*TASK STATEMENT*
In the forum thread below about entering a new culture, which treat does the Guest poster say the neighbors had never had before?

*DOCUMENT PASSAGE*

--*--

Some like it hot ........ and humid!
Have you been there in the summer months?


----------



## conklinwh

I think that what I took to be Raquel's point really has nothing to do with location or climate.
Her point to me is that there are really two very different ways to enter a new culture.
Most of us take baby steps by entering an at least partially familiar environment to get our feet wet and see what our comfort level might be. Others such as Raquel and her family are comfortable enough to dive in head first with view that they won't drown and the experience will accelerate immersion. 
I really admire what Raquel did but this isn't me. I've spent most of the last 40 years in some 30+ countries and I know what works for me. I still like a US breakfast to reset my system most days even though I'm one of only some 30 expats in a 4000 person mining "ghost town".


----------



## Guest

Thank you for the compliment. Yes, we all need to do what works best for us. Our family was a bit burned out on the American culture so we were ready to toss everything aside and dive in. What is so funny though, is that our Mexican friends always want us to cook them American meals because they are so "exotic!" I would much rather cook Mexican but I've been pulling out Betty Crocker as of late and treating my Mexican friends to an authentic American meal! Chocolate chip cookies have been a huge hit. Our neighbors have NEVER had them before! Also, home made (from scratch) cinnomon rolls have been the talk of the neighborhood! So, it's kind of funny that we want to immerse ourselves in Mexican culture yet in order to please our new friends we've been cooking more American meals and desserts than ever before! LOL Whatever works! (PS. I think it has helped our transition that we were EXTREMLY lonely in Colorado. We were really ready to make friends and so we pushed ourselves beyond our comfort zone, litterally shaking most times, but now we have the friendships that we've so desperatly looked for during many lonely years in the American west.)

--*--

*RECORDS SHOWN*
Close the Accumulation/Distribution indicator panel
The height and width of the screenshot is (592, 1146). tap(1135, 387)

--*--

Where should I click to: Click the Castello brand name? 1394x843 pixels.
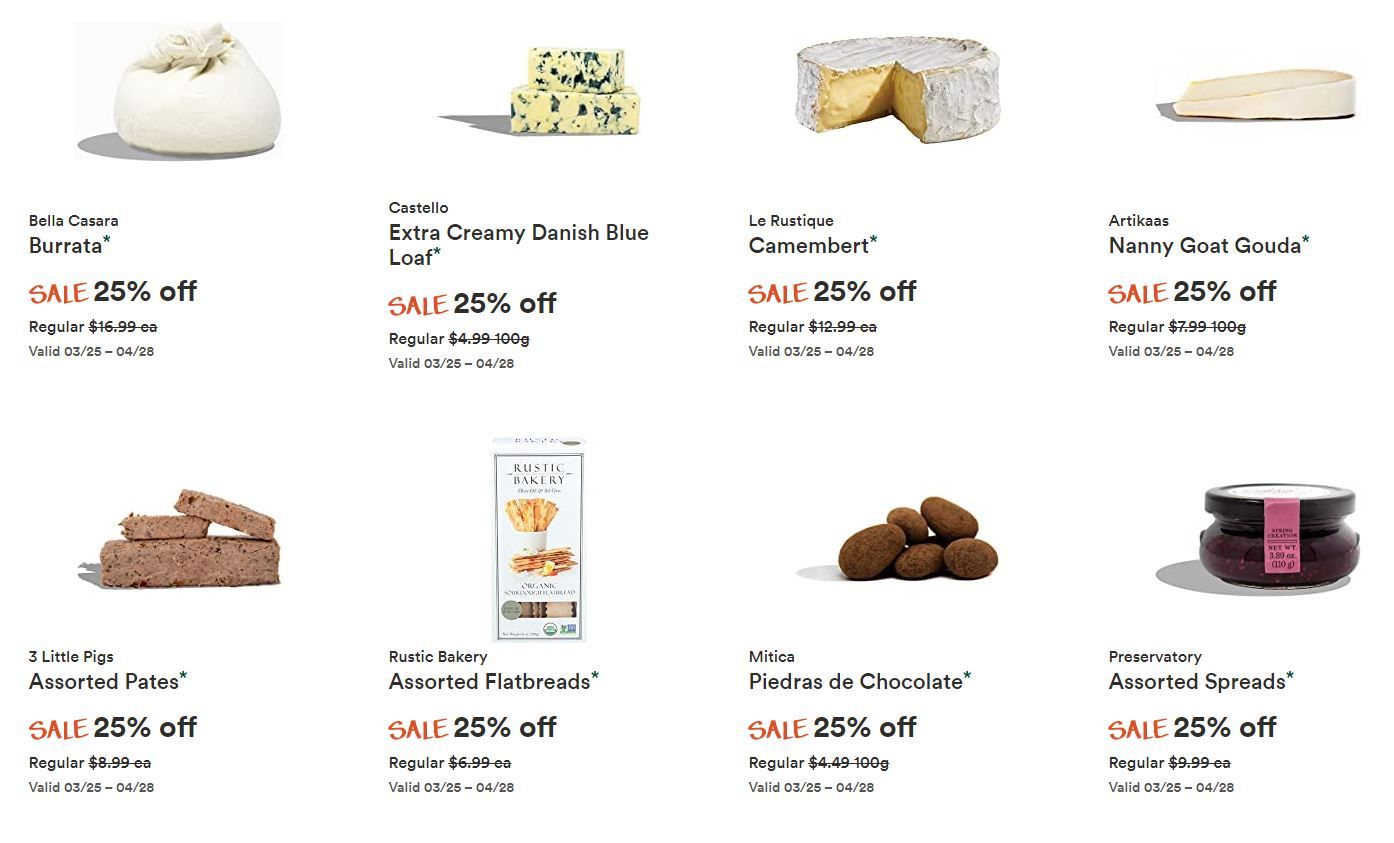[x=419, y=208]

--*--

*CORRECT ANSWER*
Chocolate chip cookies